The DAP publicity chief was comparing Najib’s approval scores in the last three surveys carried out by the Merdeka Center this year to his predecessor, Tun Abdullah Ahmad Badawi’s. The fifth prime minister popularly known by his moniker Pak Lah enjoyed a 71 per cent approval rating before calling for an election in March 2008 where the ruling coalition received a drubbing.
Speculation has been mounting that Najib will call snap polls this year before the BN mandate expires in April 2013.
“The number supporting the prime minister is not the marker for support in the upcoming general election, the marker determining the general election’s result will be the number supporting Barisan Nasional,” Pua said.
Rafizi, the PKR strategy chief, echoed the Petaling Jaya Utara MP’s view, noting that Najib has been projecting himself as the “pulse and saviour of BN” but was not, at the same time, defending the other component parties within the coalition.
“It’s not a team effort; it’s actually his persona. He believes it’s his personal strength that will pull BN now.
“If I were Najib, I would be very gloomy. I would be very worried,” Rafizi said at a news conference yesterday.
But their PAS colleague, Salahuddin Ayub, cautioned the federal opposition pact against being complacent, saying the Merdeka Center survey alone was not strong enough to evaluate Najib’s strengths or weaknesses.
“Even though Merdeka Center’s survey results are in favour of Pakatan Rakyat, we must not feel comfortable. We should not be too elated with the survey results that we forget to work hard to win the elections,” the PAS vice-president said.
He said the BN’s declining support among Malay voters could be due to growing distaste for the sex and moral issues being highlighted by the ruling coalition in the mainstream media they controlled.

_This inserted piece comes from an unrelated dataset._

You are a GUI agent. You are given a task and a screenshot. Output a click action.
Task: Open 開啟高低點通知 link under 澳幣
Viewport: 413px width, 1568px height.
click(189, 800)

“BN has been playing up to the extreme these moral issues until Malay voters who were fence-sitters are fed up and sickened by it.

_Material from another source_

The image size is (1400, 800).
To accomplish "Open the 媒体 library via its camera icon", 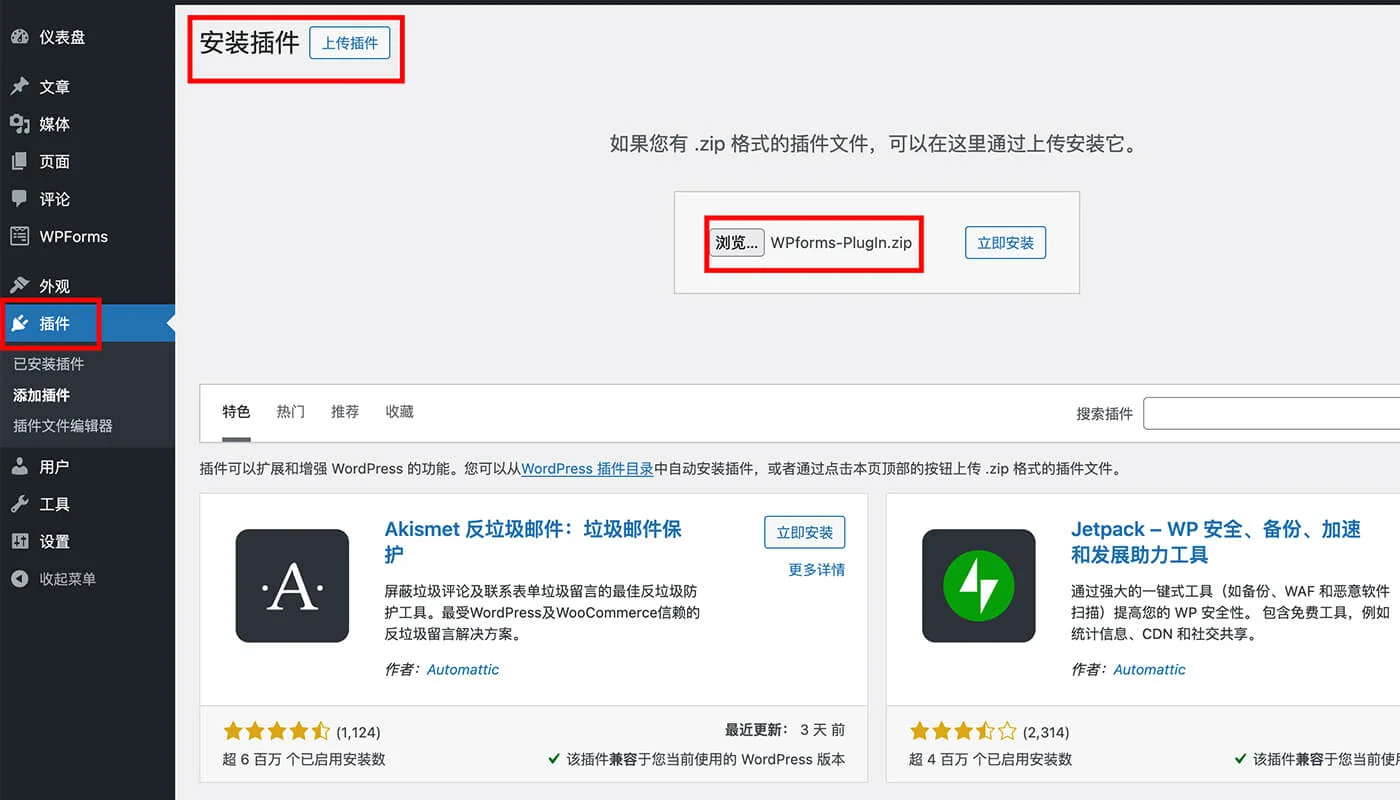I will 20,124.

“When they lose the debate, they will play up moral issues by defaming PR leaders until even the public can see that the BN leadership is not able to debate in a mature manner,” he told The Malaysian Insider when contacted.
Salahuddin was also guarded in commenting on Najib’s rising support among Chinese voters, from 37 per cent in May to 42 per cent in June, saying it was not impossible as the PM had worked hard to regain the minority race’s favour, which had swung towards the opposition parties in Election 2008 and hitherto appeared to have remained there.
Pua, however, dismissed the significance of the changing pattern among Chinese voters, saying support from the community tended to fluctuate.
“It will go up and down, it’s not a big issue. But for the Malays, it reflects the transient nature of the Bantuan Rakyat 1 Malaysia (BR1M) programme. When they first received it, they were so happy, and now it’s forgotten,” he said, referring to Putrajaya’s one-off cash handout of RM500 to households earning less than RM3,000 monthly paid out earlier this year.
“As for the Indians, I’m sure that Ambiga was a factor, but I am unsure just how big a factor,” he added.
Popular support for prominent lawyer-activist Datuk Ambiga Sreenevasan who has led two massive rallies for electoral reform in the past one year, especially among urban middle-class voters and the Indian community, have been a hurdle Najib appears yet to have conquered in the run-up to elections.
She was recently the target of an Umno MP who suggested she be hanged for “treason” over her actions in organising the latest Bersih rally. Rivals have accused the BN lawmaker of singling out Ambiga because she was Indian and Hindu.
Merdeka Center’s opinion survey conducted among voters in peninsular Malaysia showed that satisfaction with the sixth PM’s performance declined among Malay and Indian voters from 79 per cent to 75 per cent, and from 72 per cent to 69 per cent, respectively.